ASSIGNMENT = The output is a word-for-word repeat of the listing below, free of images.
════════════════════
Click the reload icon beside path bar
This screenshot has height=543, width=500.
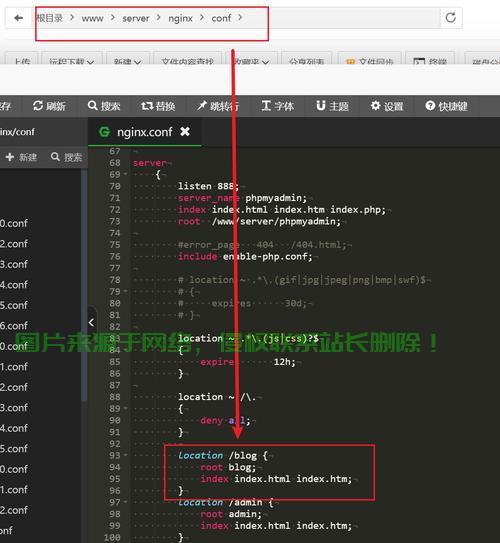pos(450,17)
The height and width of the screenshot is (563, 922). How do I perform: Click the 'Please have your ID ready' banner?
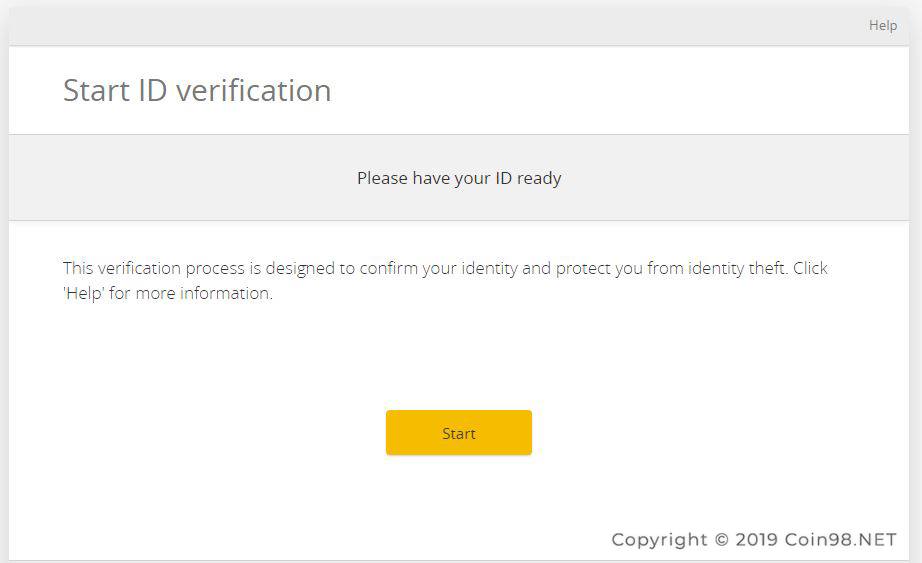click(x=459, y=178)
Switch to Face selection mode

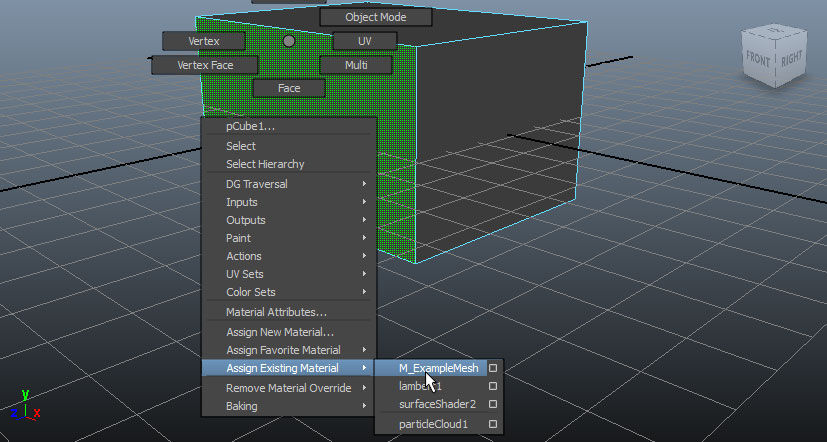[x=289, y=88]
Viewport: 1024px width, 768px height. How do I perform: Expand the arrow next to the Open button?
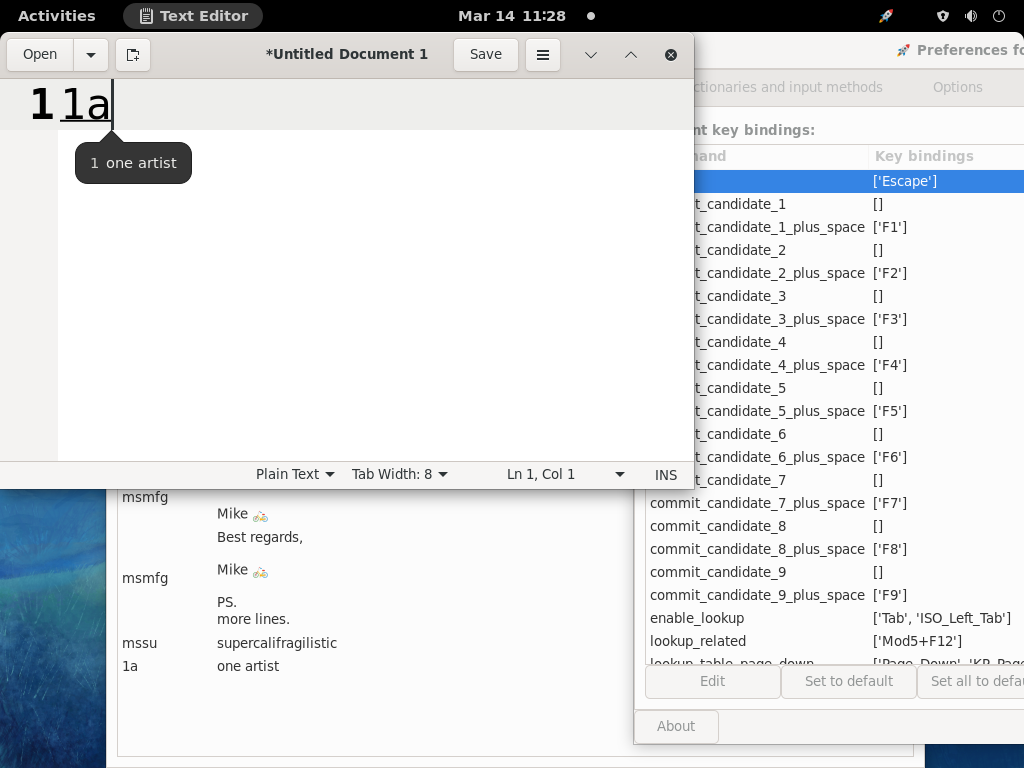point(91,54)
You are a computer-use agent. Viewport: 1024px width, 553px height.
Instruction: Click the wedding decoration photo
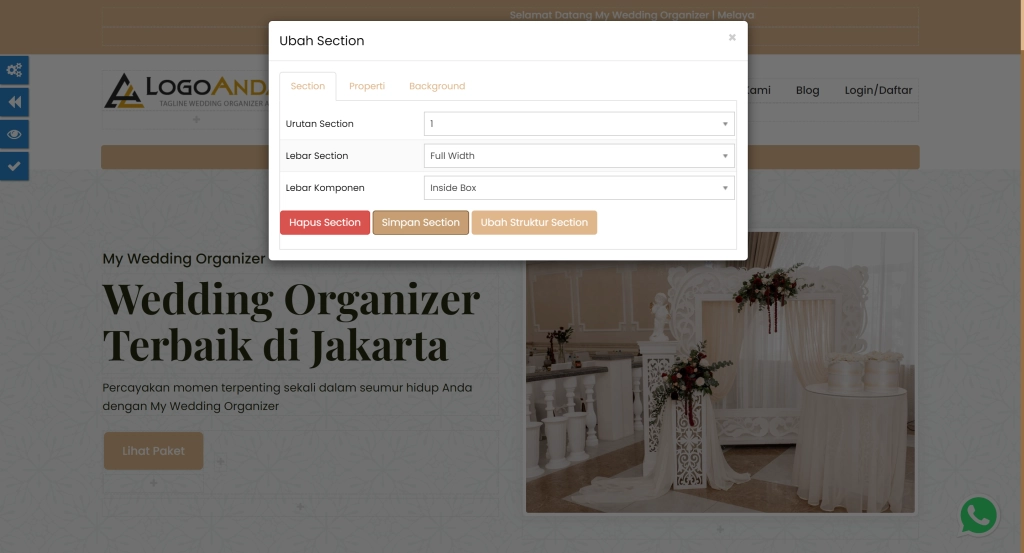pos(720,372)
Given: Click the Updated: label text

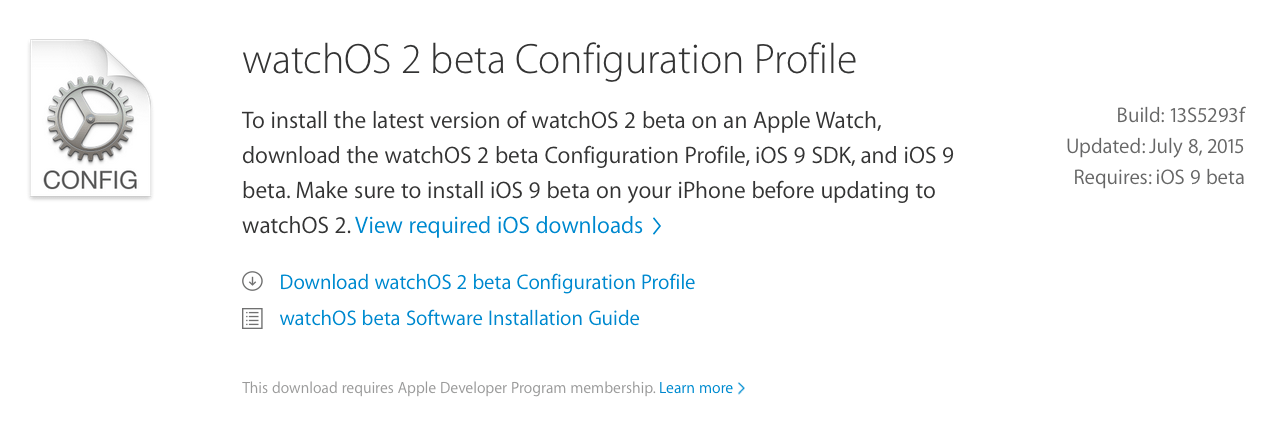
════════════════════
COMPLETED TASK =
Click the reload icon beside path bar
This screenshot has height=543, width=500.
pos(450,17)
The height and width of the screenshot is (563, 922). How do I perform: Click the 'Please have your ID ready' banner?
click(x=459, y=178)
Switch to Face selection mode

[x=289, y=88]
Viewport: 1024px width, 768px height. How do I perform: Expand the arrow next to the Open button?
point(91,54)
You are a computer-use agent. Viewport: 1024px width, 553px height.
Instruction: Click the wedding decoration photo
pos(720,372)
Given: Click the Updated: label text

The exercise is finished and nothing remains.